Potenziale der Digital-Due-Diligence
Es ist in der Tat so, dass Private Equity-Fonds nach wie vor unbekümmert Millionenbeträge in stationäre Handelskonzepte investieren, die unter den meisten Analysten zu Recht als nicht zukunftsfähig gelten. Zumal es an diesen Fonds nicht vorbeigehen kann, dass sich die betroffenen Bereiche ihrer Portfolios eher dürftig entwickeln. So sind Entscheidungen, solche Positionen zu behalten oder gar auszubauen, eigentlich nur dann nachvollziehbar, wenn man den Investment-Managern unterstellt, einen knallharten Optimierungsansatz zu verfolgen. Denn wer bei stationären Warenhäusern, Buchhandelsketten oder Reisebürobetreibern an einen Turnaround und eine Rückkehr zu reellem Wachstum glaubt, wäre schlicht falsch informiert. Wir leben in radikalen Zeiten, in denen etablierte Geschäftsmodelle binnen kürzester Zeit untergehen können.
Angesichts des Phänomens „Disruption“ müssten Private Equity-Fonds ihre Bewertungsmuster nicht nur um eine Komponente „Digitales“ ergänzen, sondern von Grund auf völlig überdenken. Am Anfang einer jeglichen Due-Diligence sollte jetzt immer eine GAFA-Analyse stehen.
Die erste Frage auf dem Weg zu einer Investitionsentscheidung sollte immer und ohne Ausnahme sein: Wie stellt sich das Unternehmen in Bezug auf die Plattformen Google, Amazon, Facebook und Apple (kurz GAFA) auf? Denn diese beherrschen immer weitere Teile der Volkswirtschaft. Selbst, wenn bei ihnen kein Produkt oder Dienstleistung direkt gekauft werden (und das ist immer öfter der Fall), bestimmen sie, was Konsumenten – und zunehmend auch professionelle Einkäufer – an Angeboten zu sehen bekommen, wie sie diese bewerten und sogar was sie für möglich halten. So muss immer geprüft werden, inwieweit das Geschäftsmodell des Unternehmens von diesen Plattformen angegriffen worden oder angreifbar ist.
Investoren müssen erkennen lernen, welche Hersteller besonders gut mit neuen Konsumgewohnheiten umgehen – und die Fähigkeit entwickeln, den Zurückgebliebenen zu helfen.

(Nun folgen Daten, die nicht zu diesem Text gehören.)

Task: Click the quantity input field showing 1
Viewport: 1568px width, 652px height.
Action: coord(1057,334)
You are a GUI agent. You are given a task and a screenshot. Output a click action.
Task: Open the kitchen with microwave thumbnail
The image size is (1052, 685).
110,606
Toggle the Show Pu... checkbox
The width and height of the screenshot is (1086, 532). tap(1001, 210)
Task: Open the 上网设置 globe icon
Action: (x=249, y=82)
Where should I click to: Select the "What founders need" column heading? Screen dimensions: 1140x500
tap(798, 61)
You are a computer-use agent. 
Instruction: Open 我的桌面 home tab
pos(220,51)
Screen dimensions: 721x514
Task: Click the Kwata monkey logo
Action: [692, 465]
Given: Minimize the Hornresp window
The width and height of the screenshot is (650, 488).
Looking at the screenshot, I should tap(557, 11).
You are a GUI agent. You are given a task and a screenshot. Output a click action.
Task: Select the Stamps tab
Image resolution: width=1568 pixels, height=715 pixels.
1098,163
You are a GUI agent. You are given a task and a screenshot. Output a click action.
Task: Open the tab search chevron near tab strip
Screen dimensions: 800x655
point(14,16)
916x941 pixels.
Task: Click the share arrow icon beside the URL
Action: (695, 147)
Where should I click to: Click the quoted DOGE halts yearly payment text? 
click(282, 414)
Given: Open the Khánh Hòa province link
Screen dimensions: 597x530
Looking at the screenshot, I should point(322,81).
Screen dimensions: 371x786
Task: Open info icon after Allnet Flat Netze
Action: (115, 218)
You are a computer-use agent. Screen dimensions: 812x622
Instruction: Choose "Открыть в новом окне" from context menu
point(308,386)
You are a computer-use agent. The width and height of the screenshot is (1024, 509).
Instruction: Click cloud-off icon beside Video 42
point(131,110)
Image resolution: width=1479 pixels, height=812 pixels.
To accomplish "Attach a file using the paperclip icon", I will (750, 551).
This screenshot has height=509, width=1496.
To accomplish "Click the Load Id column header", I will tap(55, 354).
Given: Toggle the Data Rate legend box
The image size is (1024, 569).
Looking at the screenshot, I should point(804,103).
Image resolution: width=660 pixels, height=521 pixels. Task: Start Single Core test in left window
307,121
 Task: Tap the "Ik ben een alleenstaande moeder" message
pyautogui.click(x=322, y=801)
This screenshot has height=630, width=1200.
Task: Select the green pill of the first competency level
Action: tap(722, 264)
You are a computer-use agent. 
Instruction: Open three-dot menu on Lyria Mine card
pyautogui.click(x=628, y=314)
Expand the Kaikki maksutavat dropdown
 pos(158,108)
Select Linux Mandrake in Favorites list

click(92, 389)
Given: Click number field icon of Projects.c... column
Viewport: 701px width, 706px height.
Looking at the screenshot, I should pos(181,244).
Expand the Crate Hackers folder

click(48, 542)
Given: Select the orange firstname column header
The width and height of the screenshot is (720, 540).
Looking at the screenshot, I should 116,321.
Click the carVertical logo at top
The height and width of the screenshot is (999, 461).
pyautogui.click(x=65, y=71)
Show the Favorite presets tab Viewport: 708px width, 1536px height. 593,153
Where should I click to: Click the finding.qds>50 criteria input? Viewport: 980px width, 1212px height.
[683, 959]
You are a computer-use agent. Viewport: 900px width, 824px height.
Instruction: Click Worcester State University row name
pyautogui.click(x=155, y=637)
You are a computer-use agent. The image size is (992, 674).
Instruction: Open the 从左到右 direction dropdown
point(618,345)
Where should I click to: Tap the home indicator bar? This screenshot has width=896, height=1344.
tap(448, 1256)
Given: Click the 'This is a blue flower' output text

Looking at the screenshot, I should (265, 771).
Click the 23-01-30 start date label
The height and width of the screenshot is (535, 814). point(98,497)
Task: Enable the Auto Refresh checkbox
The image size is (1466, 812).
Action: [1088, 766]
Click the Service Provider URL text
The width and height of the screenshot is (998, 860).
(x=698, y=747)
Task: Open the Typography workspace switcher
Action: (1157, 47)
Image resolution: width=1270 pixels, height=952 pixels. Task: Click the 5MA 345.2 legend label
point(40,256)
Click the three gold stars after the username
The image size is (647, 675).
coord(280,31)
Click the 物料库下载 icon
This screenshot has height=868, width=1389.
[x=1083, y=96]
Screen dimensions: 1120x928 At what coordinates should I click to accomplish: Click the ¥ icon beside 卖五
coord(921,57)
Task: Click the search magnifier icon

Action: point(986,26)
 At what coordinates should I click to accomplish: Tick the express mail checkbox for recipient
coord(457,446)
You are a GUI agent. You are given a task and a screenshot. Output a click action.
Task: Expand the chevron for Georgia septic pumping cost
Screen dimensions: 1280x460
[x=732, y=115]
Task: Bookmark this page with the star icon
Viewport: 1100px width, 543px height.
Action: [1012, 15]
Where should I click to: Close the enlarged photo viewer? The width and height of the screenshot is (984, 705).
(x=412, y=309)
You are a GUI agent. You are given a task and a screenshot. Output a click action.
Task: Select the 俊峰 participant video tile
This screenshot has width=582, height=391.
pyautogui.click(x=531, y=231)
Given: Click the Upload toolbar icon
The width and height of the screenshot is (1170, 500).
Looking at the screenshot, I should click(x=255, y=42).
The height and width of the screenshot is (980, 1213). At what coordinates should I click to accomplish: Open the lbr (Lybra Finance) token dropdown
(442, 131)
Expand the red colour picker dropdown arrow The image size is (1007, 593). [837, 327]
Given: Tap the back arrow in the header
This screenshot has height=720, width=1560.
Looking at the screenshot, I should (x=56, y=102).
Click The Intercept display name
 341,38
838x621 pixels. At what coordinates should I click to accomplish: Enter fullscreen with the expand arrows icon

Es ist immer wieder überraschend, dass Private Equity-Unternehmen substanzielles Geld für Financial- und Legal Due Diligence durch ausgewiesene Experten ausgeben, sich aber mit – offen gesprochen – amateurhaften Prüfungen von digitalen Kennzahlen zufrieden geben. Eine wirklich fundierte Digital Due Diligence durch ausgewiesene Experten sollte genauso zum Standardprogramm gehören, wie es finanzielle und rechtliche Prüfungen längst tun. Auch „maybe“-Einhörnern muss man ins Maul schauen – und die Zahnreihenfolge sollte man an der Stelle schon kennen. — Die Leistungsbilanzen für Private Equity-Fonds, die nicht nur auf die Digitalisierung reagieren, sondern sie sich proaktiv zunutze machen, sind ausgesprochen gut.
Man muss Digital Business und seine Regeln im Detail verstehen, um das dort vorhandene Potenzial für sein Investment Portfolio realisieren zu können. Bei Due Diligence-Prozessen, die im Auftrag von Private Equity-Fonds durchgeführt werden, fällt auf, dass Fachwissen fehlt und so oft völlig am Wesentlichen vorbei analysiert wird. Beispielsweise prüfen etwa Ernst & Young, KPMG & Co. doch ernsthaft digitale Geschäftsmodelle auf deren kurz- und mittelfristige Wirtschaftlichkeit und erstellen seitenweise Gutachten voller KPIs, die eigentlich nur von E‑Commerce- und Online-Marketing-Experten evaluiert werden können.
Betrachtet man die Marketingausgaben im Digitalen, so gilt fast ausnahmslos: Wer zuerst wegguckt, verliert. — Hohe Spendings sind nicht nur die Regel, sondern oft die Voraussetzung, die kritische Größe zu erreichen, unter der es langfristig nicht funktioniert. Erst wenn die Zahl der Wiederkäufer signifikant ansteigt, ist ein Ende der Geldverbrennphase auch nur annähernd in Sicht. — Solche Zusammenhänge müssen verstanden sein, sonst läuft man Gefahr, bei solchen Konzepten viel Geld zu verlieren.